Many researchers believe that an esoteric, open-source programming language for statistical analysis—called R—could pave the way for open science. Today, thousands of international scientists are participating in the R development community—contributing new tools and libraries, including some that branch away from statistical analysis. And that number is rapidly growing.
One such contributor is Talita Perciano, a postdoctoral researcher in the Lawrence Berkeley National Laboratory's (Berkeley Lab's) Computational Research Division's Visualization Group. As a graduate student, Perciano contributed one of the first image-processing tools—called R Image Processing Analysis (RIPA)—to the community. Now with big science datasets in mind, she's updated the existing tool with improved features for complex data analysis.

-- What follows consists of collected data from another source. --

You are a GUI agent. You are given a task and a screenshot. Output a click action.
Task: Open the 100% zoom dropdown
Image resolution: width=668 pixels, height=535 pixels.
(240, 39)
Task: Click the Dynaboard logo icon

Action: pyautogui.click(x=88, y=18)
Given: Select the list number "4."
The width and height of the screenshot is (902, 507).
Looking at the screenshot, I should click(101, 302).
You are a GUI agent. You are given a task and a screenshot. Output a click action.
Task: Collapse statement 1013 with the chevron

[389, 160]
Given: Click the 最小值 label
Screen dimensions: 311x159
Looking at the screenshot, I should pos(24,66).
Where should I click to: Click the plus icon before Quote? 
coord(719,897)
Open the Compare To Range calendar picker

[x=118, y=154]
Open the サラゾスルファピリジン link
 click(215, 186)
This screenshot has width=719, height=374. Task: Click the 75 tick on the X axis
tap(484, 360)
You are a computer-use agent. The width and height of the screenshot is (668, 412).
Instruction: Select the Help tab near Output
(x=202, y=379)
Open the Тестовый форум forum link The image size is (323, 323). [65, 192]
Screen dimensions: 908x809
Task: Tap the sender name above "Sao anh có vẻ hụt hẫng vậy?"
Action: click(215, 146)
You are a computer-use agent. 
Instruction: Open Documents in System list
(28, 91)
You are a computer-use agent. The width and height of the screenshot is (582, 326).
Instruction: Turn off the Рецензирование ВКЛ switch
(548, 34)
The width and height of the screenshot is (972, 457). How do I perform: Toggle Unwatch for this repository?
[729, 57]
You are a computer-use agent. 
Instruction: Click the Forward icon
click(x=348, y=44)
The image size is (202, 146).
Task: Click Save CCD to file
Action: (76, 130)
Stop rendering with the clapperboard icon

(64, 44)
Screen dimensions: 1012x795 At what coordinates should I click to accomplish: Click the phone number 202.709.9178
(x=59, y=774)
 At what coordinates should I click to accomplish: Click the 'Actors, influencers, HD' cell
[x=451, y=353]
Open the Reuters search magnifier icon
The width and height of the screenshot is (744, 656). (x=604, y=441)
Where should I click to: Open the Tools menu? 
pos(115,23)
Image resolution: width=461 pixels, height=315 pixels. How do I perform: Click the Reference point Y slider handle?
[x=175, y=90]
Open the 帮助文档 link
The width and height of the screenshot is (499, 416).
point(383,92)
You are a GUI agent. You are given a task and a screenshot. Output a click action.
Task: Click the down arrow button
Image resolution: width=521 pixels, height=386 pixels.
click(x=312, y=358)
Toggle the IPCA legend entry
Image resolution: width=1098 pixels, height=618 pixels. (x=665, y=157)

"When I started working on RIPA in 2005 as an undergraduate student, the idea was to create an image processing package to analyze satellite images. My advisor and I developed the tools, which helped us to write several manuals and lectures on the topic. This material was the basis for our book Introduction to Image Processing using R," says Perciano. "At Berkeley Lab, we are dealing with bigger and more complex experimental and simulated scientific datasets. So I've been updating RIPA to run on massively parallel clusters at the National Energy Research Scientific Computing (NERSC) facility and perform much more advanced image processing tasks."
Perciano notes that the most recent RIPA release allows its users to do some essential image processing in parallel, like thresholding, changing contrast and brightness, and filtering. But the next version (to be released later this year) will be able to perform more complex image processing tasks in parallel. It will include new algorithms for pattern recognition and feature extraction, and it will be able to handle three-dimensional images. Perciano is also working on a new book about how to use the updated tools
Traditionally, privately owned tools like MATLAB (the mathematical computing software) and SAS (the statistical tool) have been necessities in research laboratories, similar to the way Microsoft Office is in office settings. But these tools can be expensive, and they have some limitations.
In fact, this is how Berkeley Lab Data Scientist Daniela Ushizima discovered RIPA. "I was working with a NERSC user on a project to visualize graphical patterns from massive datasets, such as Flickr images and TIME magazine covers for a cultural analytics project," she says. "The number of images was large and required parallel processing. Because of the scale of the problem, MATLAB was not an option, so we had to look for other analytics tools."
After searching the literature for alternatives, Ushizima found RIPA. "This tool was perfect because R is the lingua franca for statistical analysis and RIPA gave us many image processing capabilities inside R," says Ushizima. "Because R is open source, there is an extensive community of users and developers to support the creation of R-based algorithms and packages."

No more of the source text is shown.